▶ **Document passage**:
━━━━━━━━━━━━━━━━━━━━━━━━━━━━━━
In [1]:
import pandas as pd

# Load the data
df = pd.read_csv("w11/PracticalLab/data/Forbes2000.csv", encoding='ISO-8859-1', index_col=0)

# Check the structure
print(df.columns)
df.head()


Index(['rank', 'name', 'country', 'category', 'sales', 'profits', 'assets',
       'marketvalue'],
      dtype='object')


Unnamed: 0,rank,name,country,category,sales,profits,assets,marketvalue
1,1,Citigroup,United States,Banking,94.71,17.85,1264.03,255.3
2,2,General Electric,United States,Conglomerates,134.19,15.59,626.93,328.54
3,3,American Intl Group,United States,Insurance,76.66,6.46,647.66,194.87
4,4,ExxonMobil,United States,Oil & gas operations,222.88,20.96,166.99,277.02
5,5,BP,United Kingdom,Oil & gas operations,232.57,10.27,177.57,173.54


In [2]:
df_clean = df[['sales', 'profits', 'assets', 'marketvalue']].dropna()


In [3]:
from sklearn.linear_model import LinearRegression
from sklearn.metrics import mean_squared_error, r2_score
import numpy as np

# Define features and target
X = df_clean[['sales', 'profits', 'assets']]
y = df_clean['marketvalue']

# Train the model
model = LinearRegression()
━━━━━━━━━━━━━━━━━━━━━━━━━━━━━━
(Dataset excerpt)
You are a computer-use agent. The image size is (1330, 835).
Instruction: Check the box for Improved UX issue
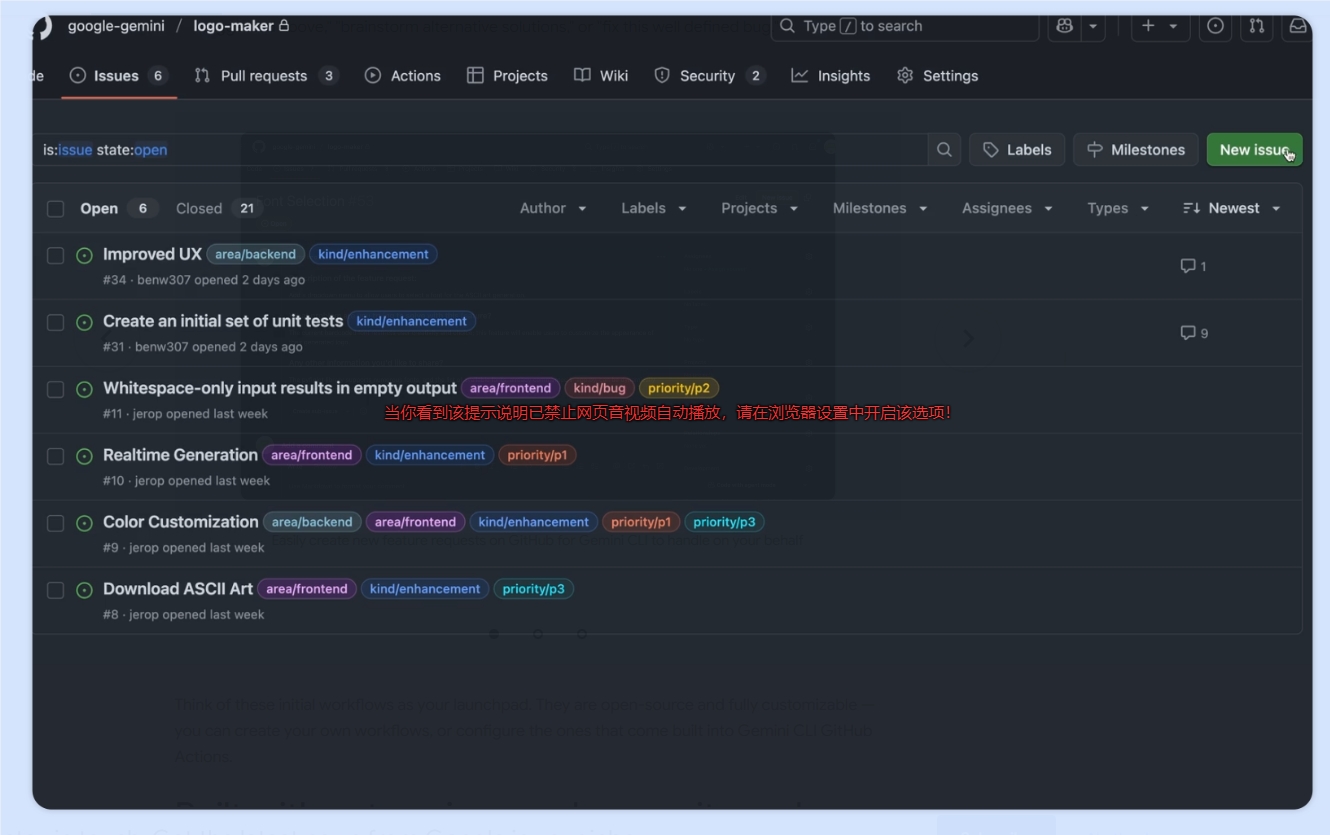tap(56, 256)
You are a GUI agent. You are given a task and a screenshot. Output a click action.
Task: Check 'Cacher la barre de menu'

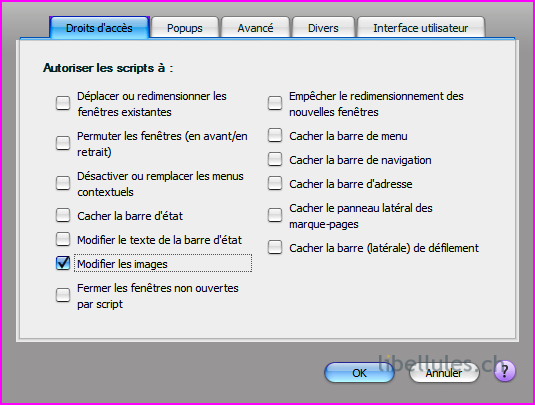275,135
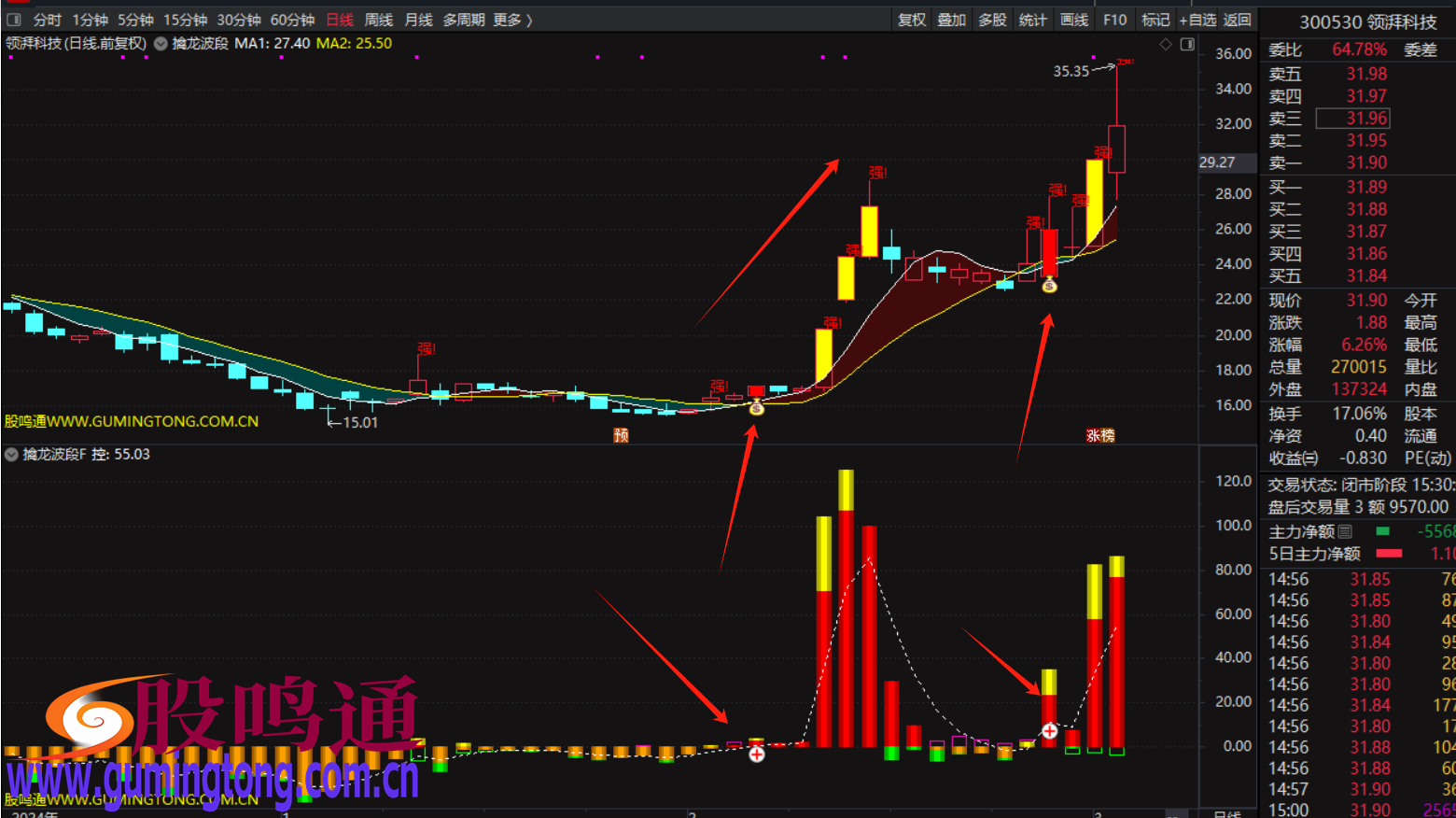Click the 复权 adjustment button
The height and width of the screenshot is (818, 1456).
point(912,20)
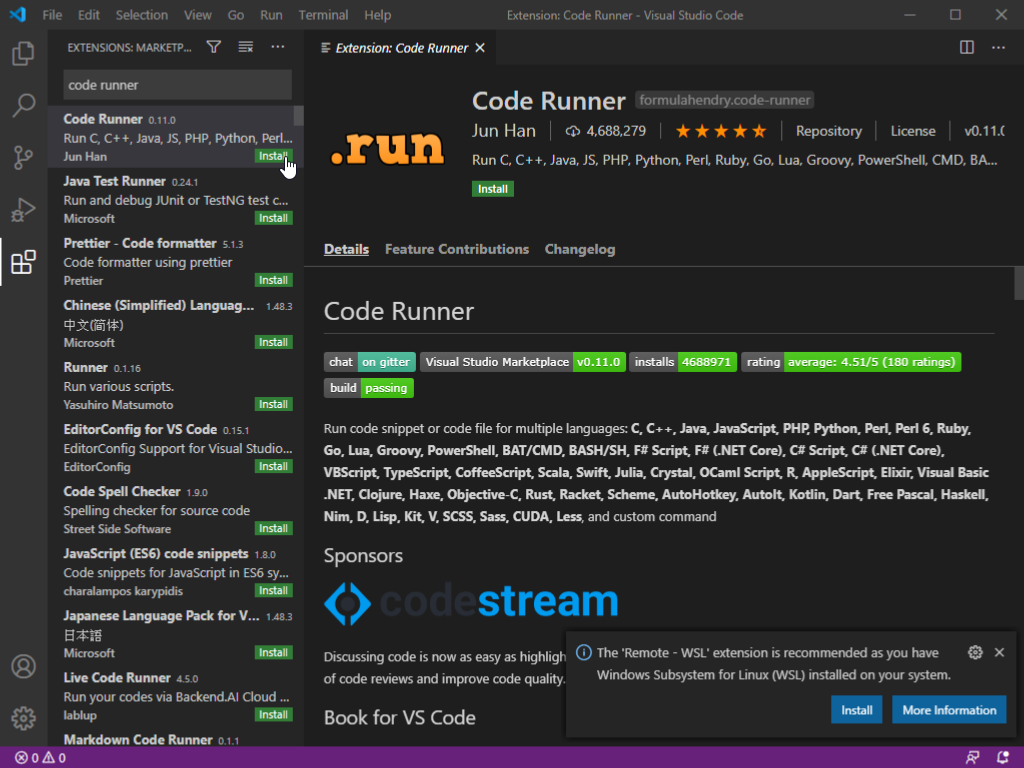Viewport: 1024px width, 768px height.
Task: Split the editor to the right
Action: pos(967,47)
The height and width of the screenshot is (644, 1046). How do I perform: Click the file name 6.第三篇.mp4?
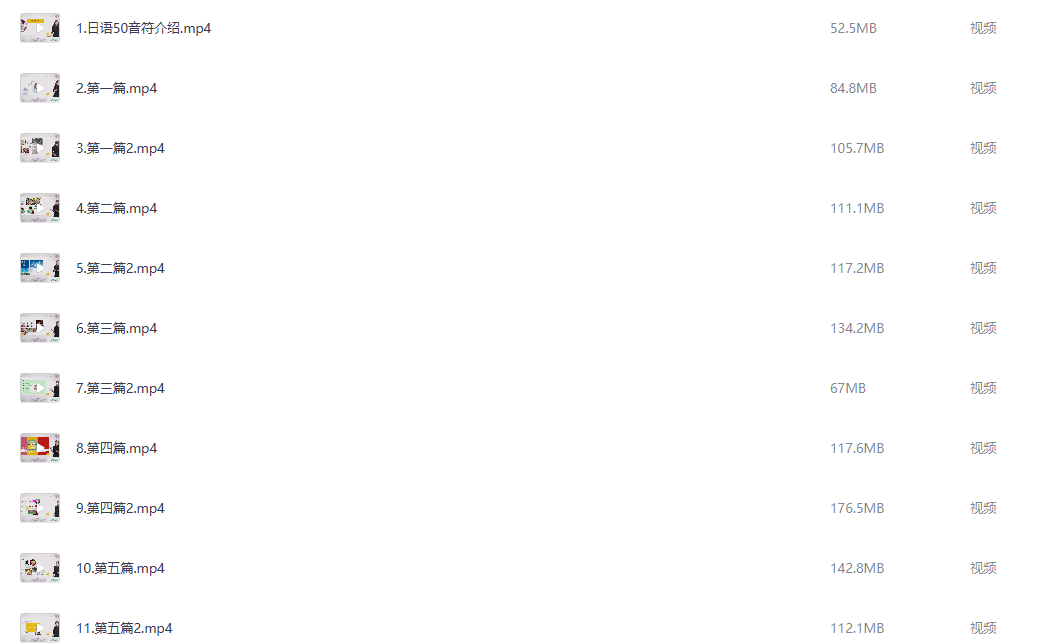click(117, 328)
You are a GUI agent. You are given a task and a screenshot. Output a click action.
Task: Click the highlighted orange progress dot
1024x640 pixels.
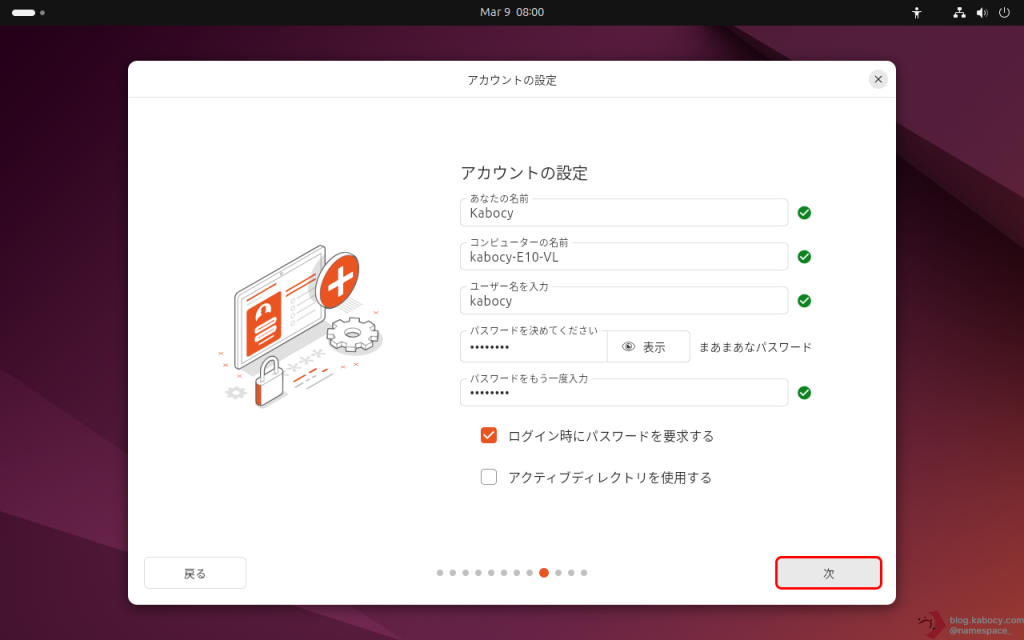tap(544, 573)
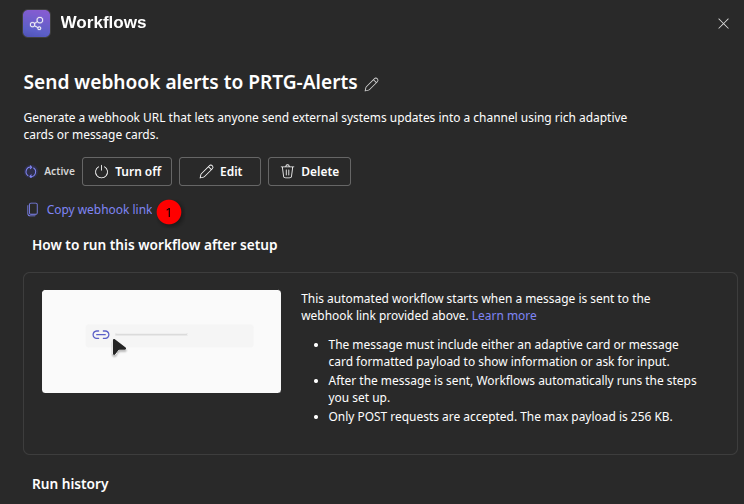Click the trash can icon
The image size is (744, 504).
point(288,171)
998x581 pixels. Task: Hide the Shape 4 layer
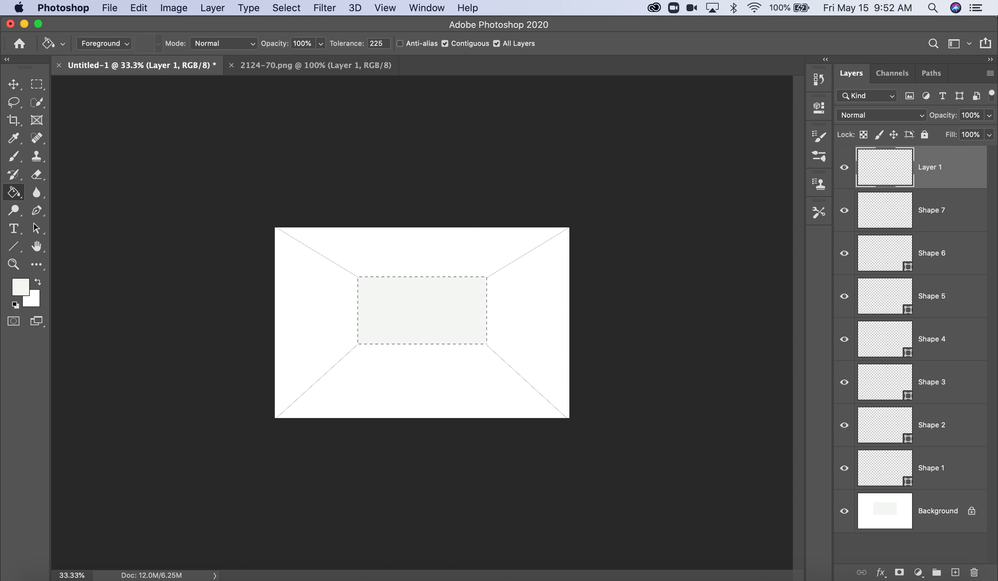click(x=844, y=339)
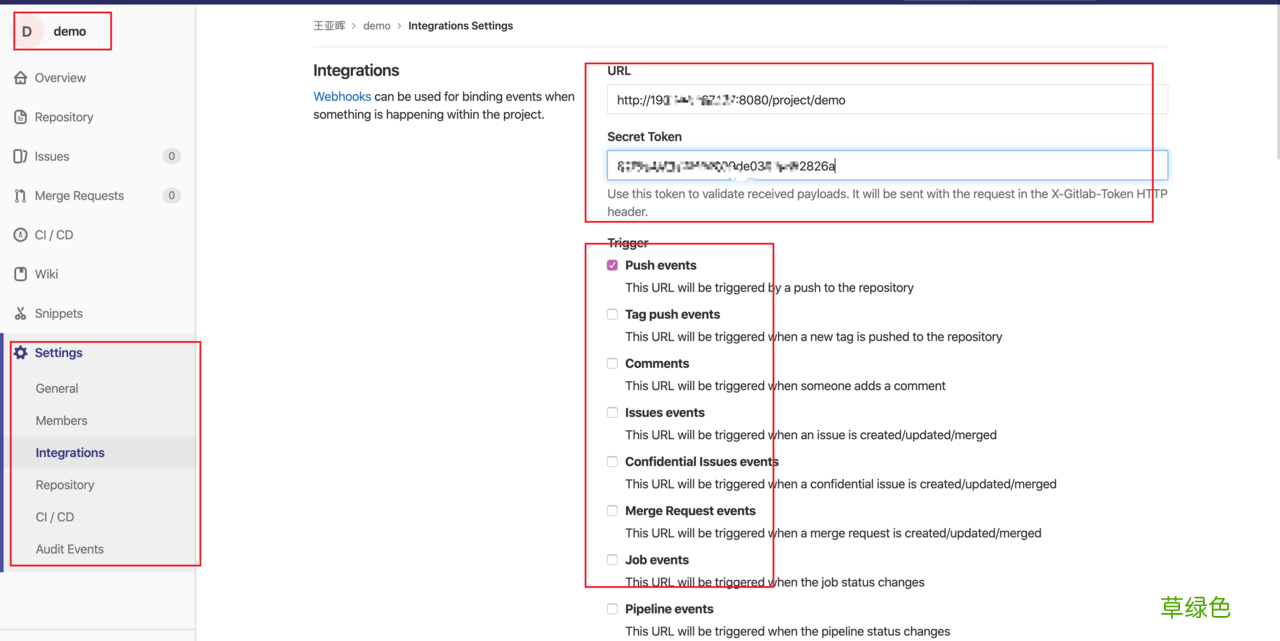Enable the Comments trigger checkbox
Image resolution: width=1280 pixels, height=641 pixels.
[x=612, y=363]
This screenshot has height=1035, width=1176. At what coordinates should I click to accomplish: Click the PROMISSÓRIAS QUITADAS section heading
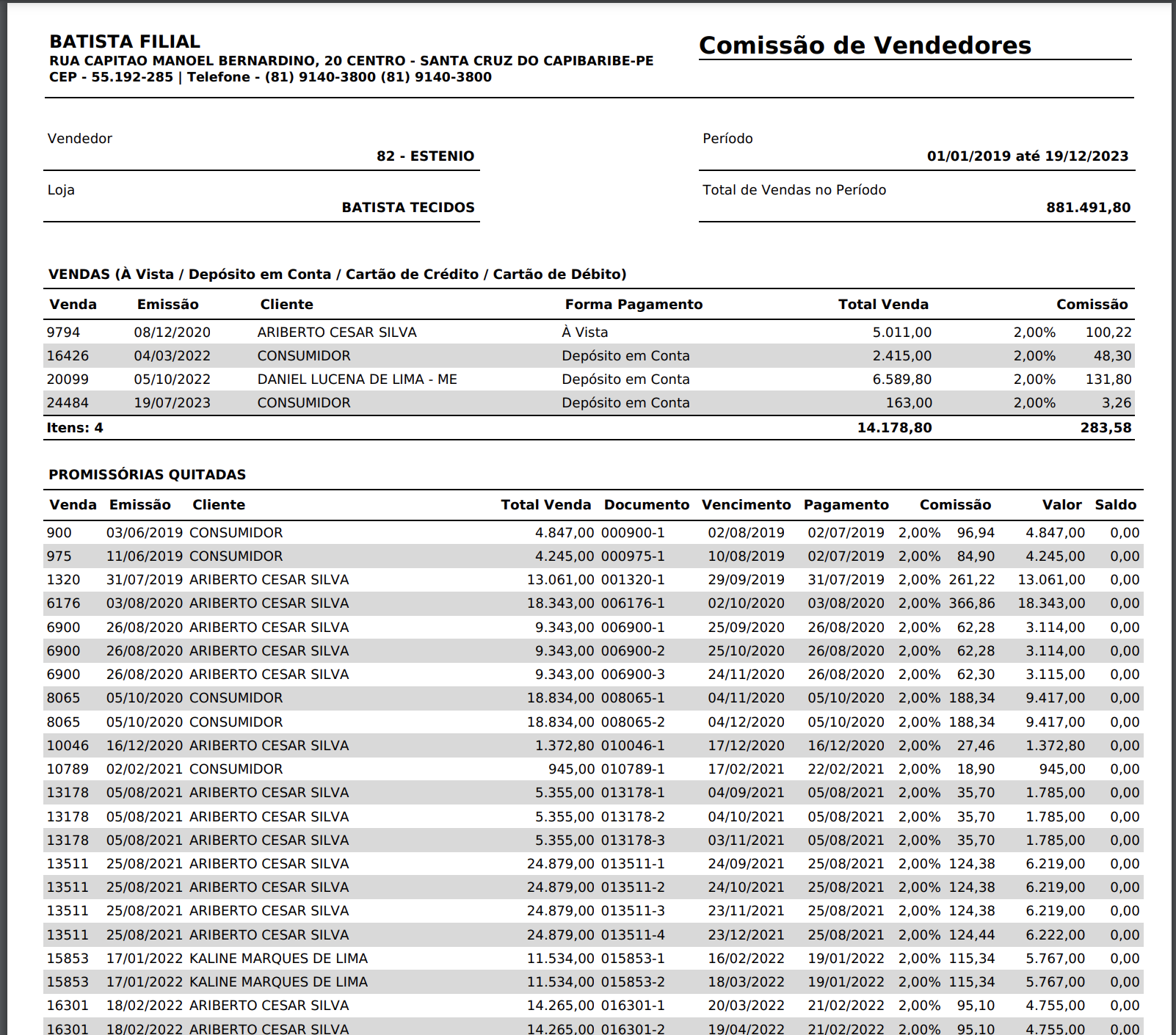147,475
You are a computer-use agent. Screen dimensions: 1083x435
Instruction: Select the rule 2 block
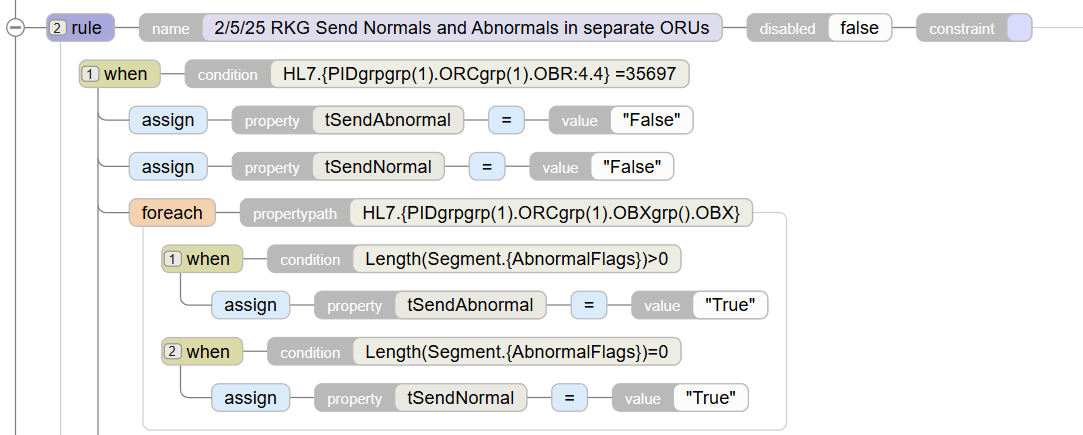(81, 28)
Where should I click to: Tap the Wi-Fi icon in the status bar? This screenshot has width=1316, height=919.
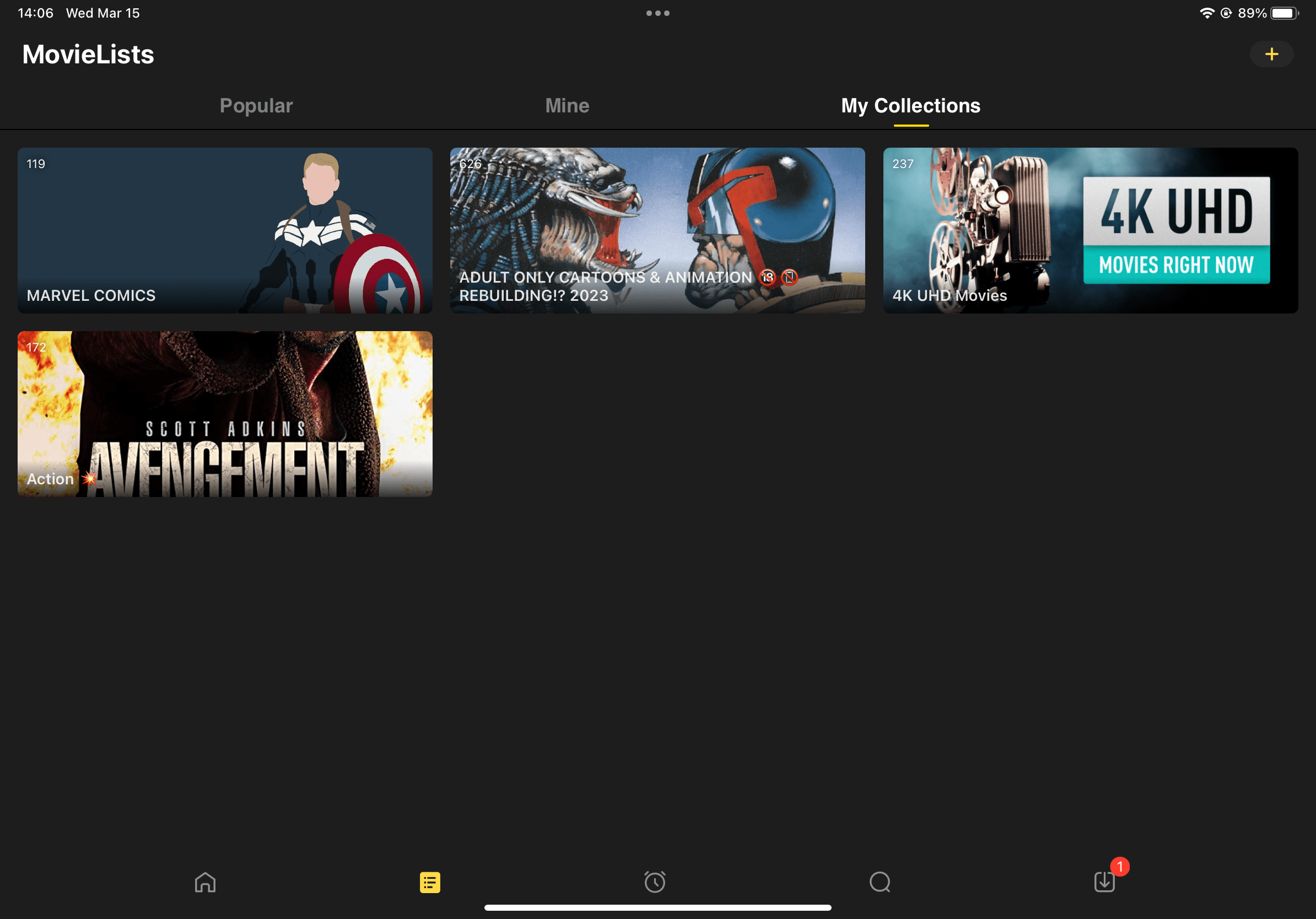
━━━━━━━━━━━━━━━━━━━━━━━━━━━━━━
▶ **Exercises**:
A - Answer these about the notebook on the Forbes 2000 data, one line each:
(i) Which encoding is given when the CSV file is loaded?
(ii) Which company holds rank 4 in the rows shown?
(iii) Which column is set as the target for the model?
B - Switch "GUI agent" to "interface agent" throughout the records, and write the records out again with nothing else changed. Omit the pictures.
The records have nothing to do with the notebook on the Forbes 2000 data.

▶ **Responses to the tasks**:
A -
(i) ISO-8859-1
(ii) ExxonMobil
(iii) marketvalue

B -
You are a computer-use agent. The image size is (1330, 835).
Instruction: Check the box for Improved UX issue
tap(56, 256)
You are a interface agent. You are given a task and a screenshot. Output a click action.
Task: Check 'Cacher la barre de menu'

275,135
Click the 复权 adjustment button
The height and width of the screenshot is (818, 1456).
point(912,20)
Viewport: 1024px width, 768px height.
Task: Split the editor to the right
Action: pos(967,47)
The height and width of the screenshot is (644, 1046). How do I perform: Click the file name 6.第三篇.mp4?
click(117, 328)
You are a interface agent. You are given a task and a screenshot. Output a click action.
Task: Click the highlighted orange progress dot
1024x640 pixels.
tap(544, 573)
Click the trash can icon
The image size is (744, 504).
point(288,171)
998x581 pixels. Task: Hide the Shape 4 layer
click(x=844, y=339)
Enable the Comments trigger checkbox
Image resolution: width=1280 pixels, height=641 pixels.
[x=612, y=363]
This screenshot has height=1035, width=1176. At what coordinates should I click to accomplish: Click the PROMISSÓRIAS QUITADAS section heading
147,475
You are a computer-use agent. Screen dimensions: 1083x435
Instruction: Select the rule 2 block
(81, 28)
Where should I click to: Tap the Wi-Fi icon in the status bar? This screenshot has width=1316, height=919.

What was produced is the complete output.